* [Dataset excerpt]
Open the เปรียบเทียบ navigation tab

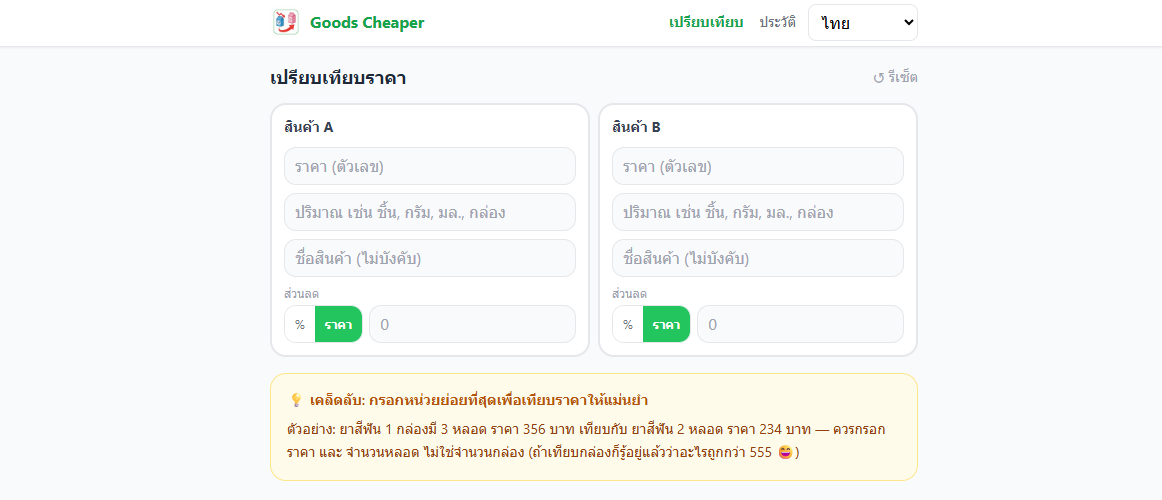coord(706,22)
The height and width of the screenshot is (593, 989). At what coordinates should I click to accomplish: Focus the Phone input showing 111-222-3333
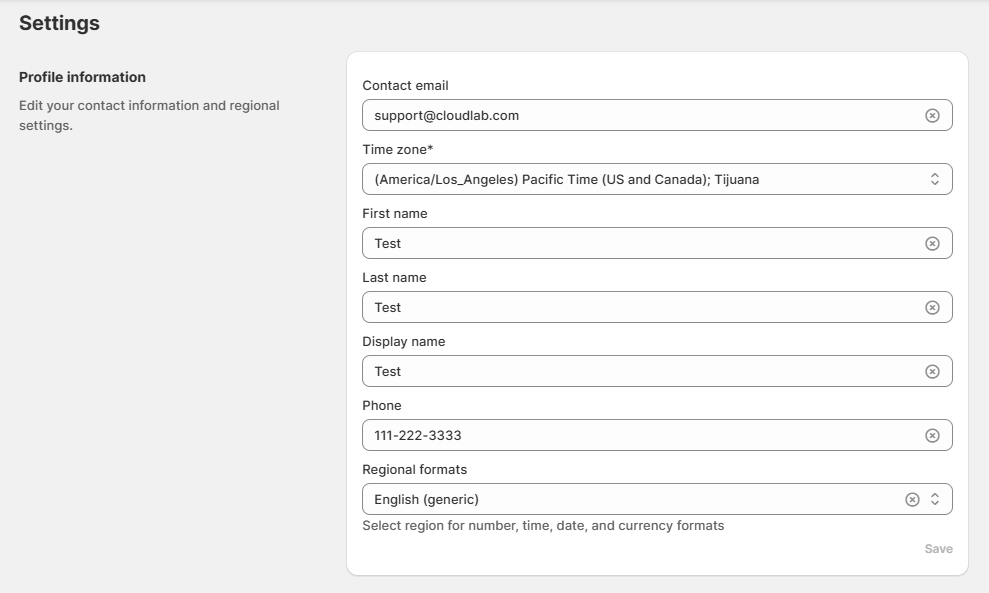[640, 435]
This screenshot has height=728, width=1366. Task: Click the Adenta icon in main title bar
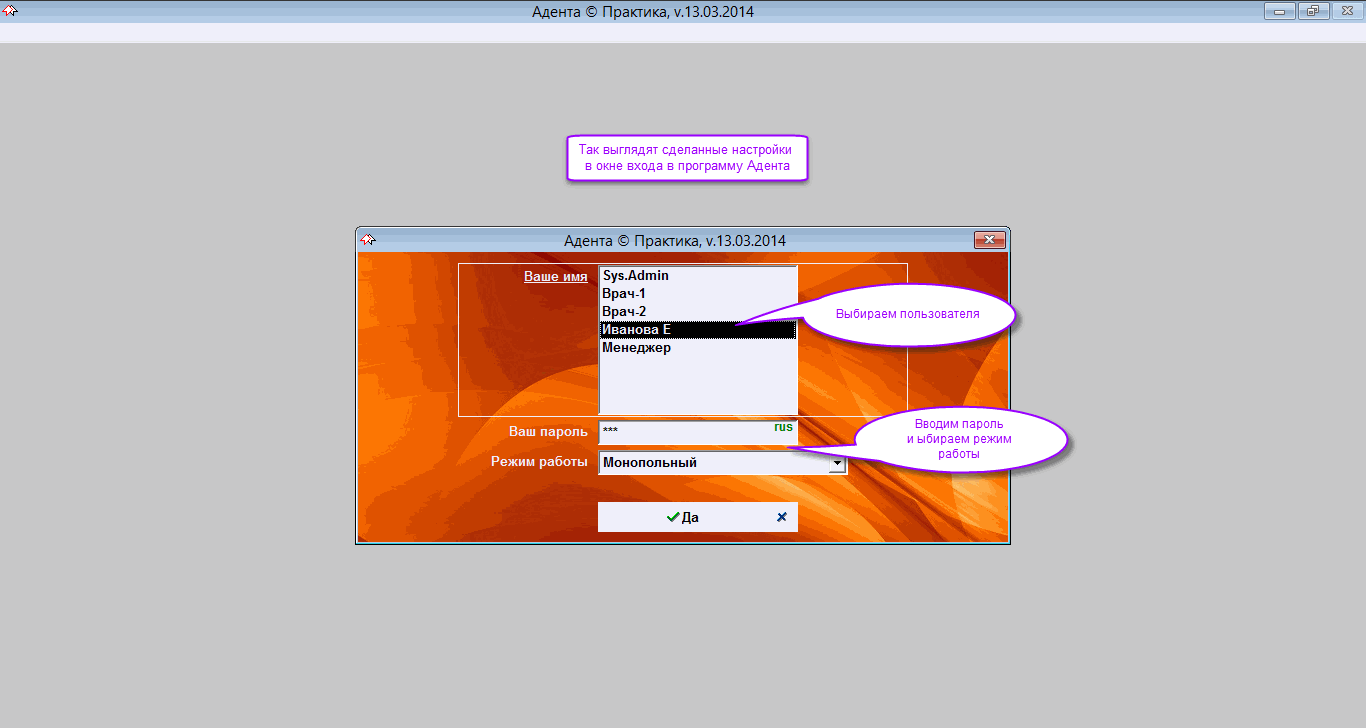point(11,12)
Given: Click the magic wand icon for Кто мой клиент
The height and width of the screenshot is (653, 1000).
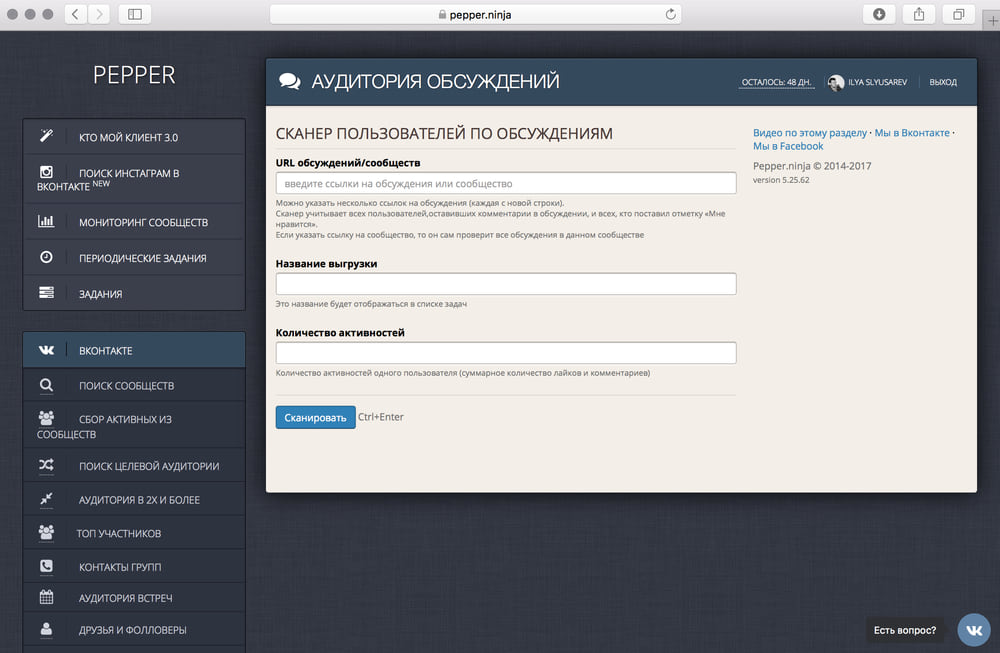Looking at the screenshot, I should (46, 137).
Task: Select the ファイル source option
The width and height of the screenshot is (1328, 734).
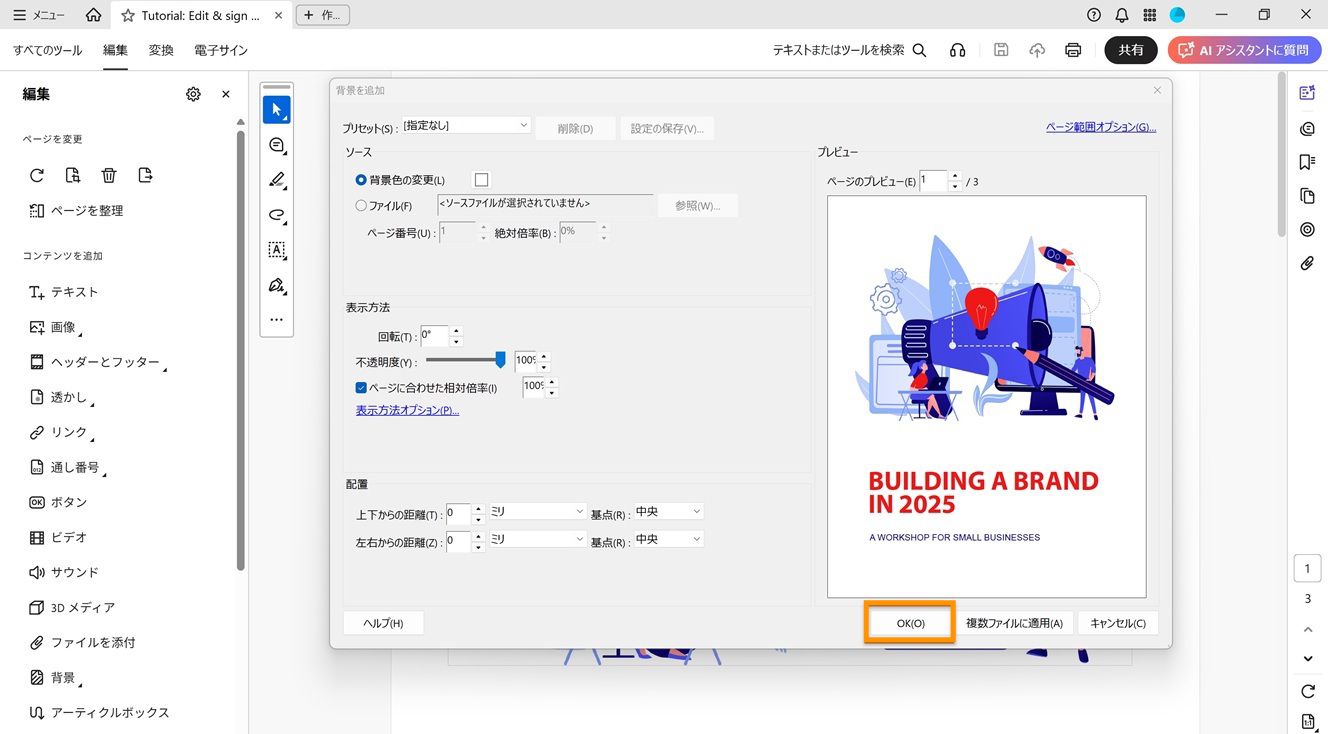Action: 361,205
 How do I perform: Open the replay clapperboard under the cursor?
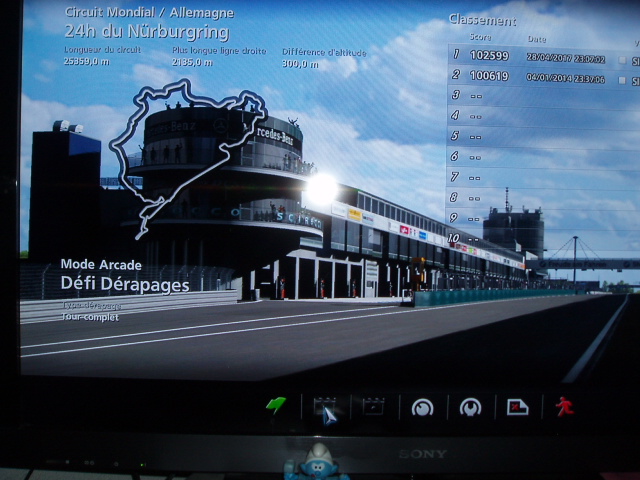pos(324,406)
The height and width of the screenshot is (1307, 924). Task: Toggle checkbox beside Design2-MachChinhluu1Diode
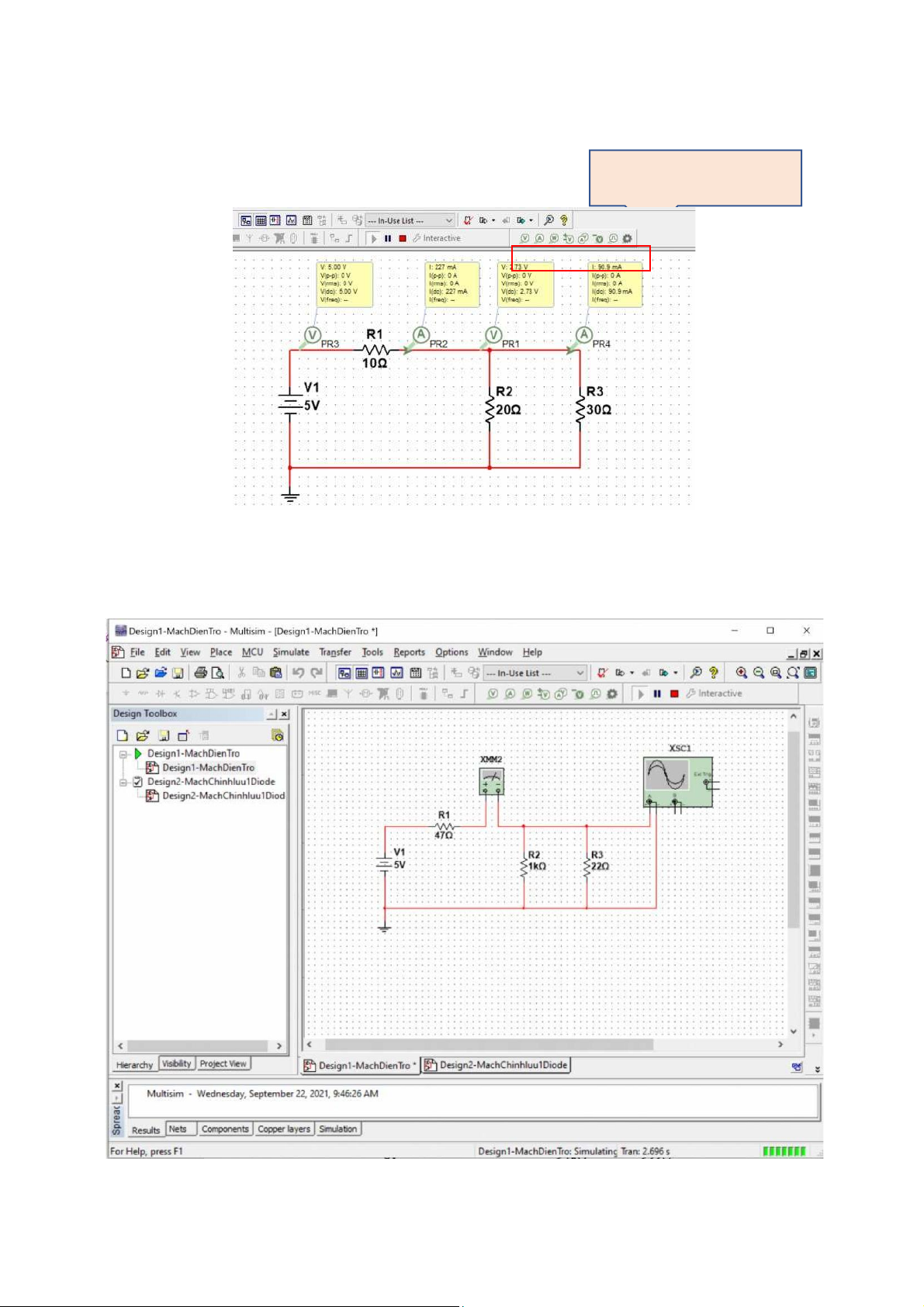[x=137, y=782]
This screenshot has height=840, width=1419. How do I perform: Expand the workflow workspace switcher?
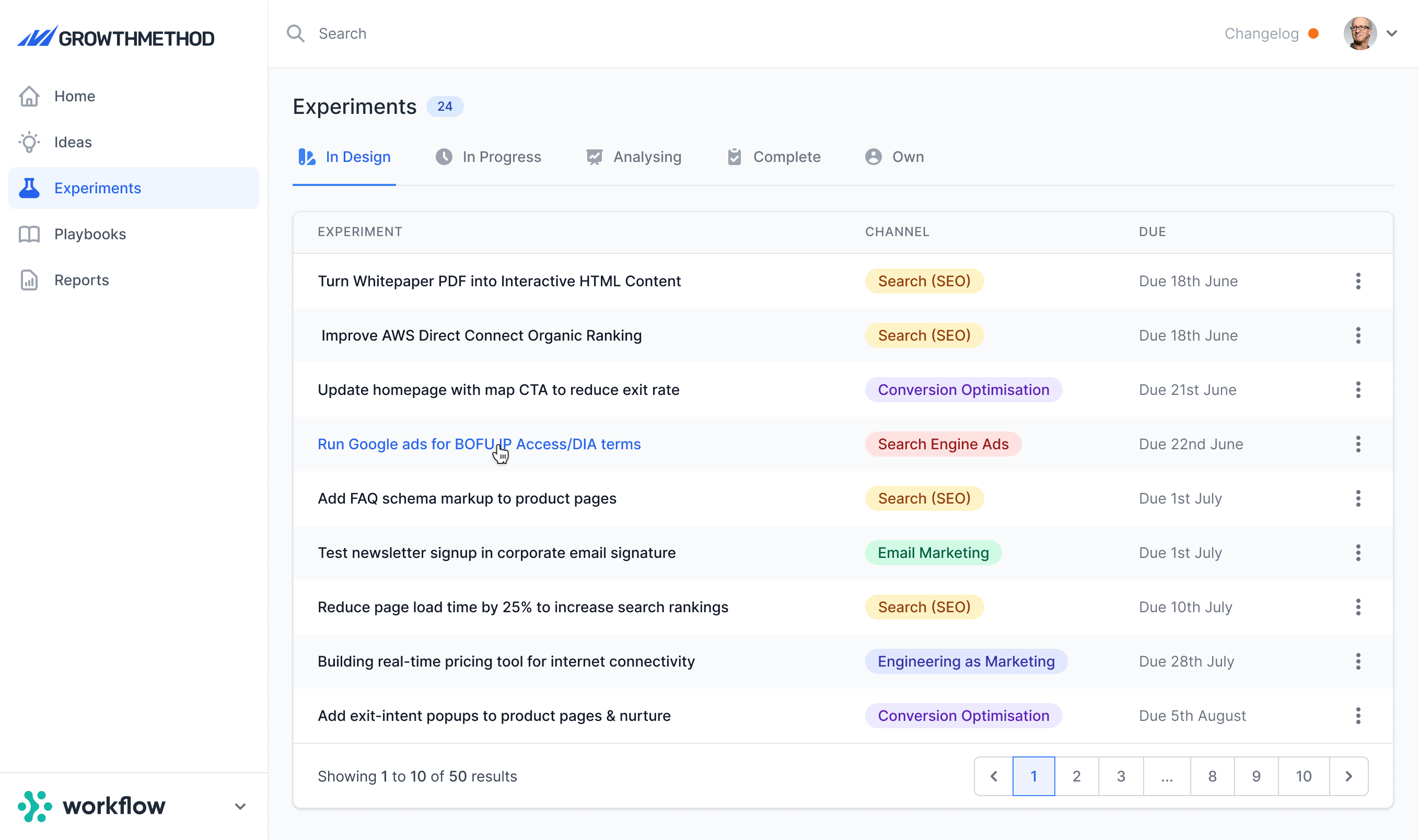[x=240, y=806]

* [Aim of the exercise] Rewrite the part of the material that opens with the line containing "This screenshot has height=840, width=1419." and runs through the end of the material, changing "switcher" to "selector" and leaving everything else as it is. Omit the pictures from your answer.

* [Written solution]
This screenshot has height=840, width=1419. How do I perform: Expand the workflow workspace selector?
[x=240, y=806]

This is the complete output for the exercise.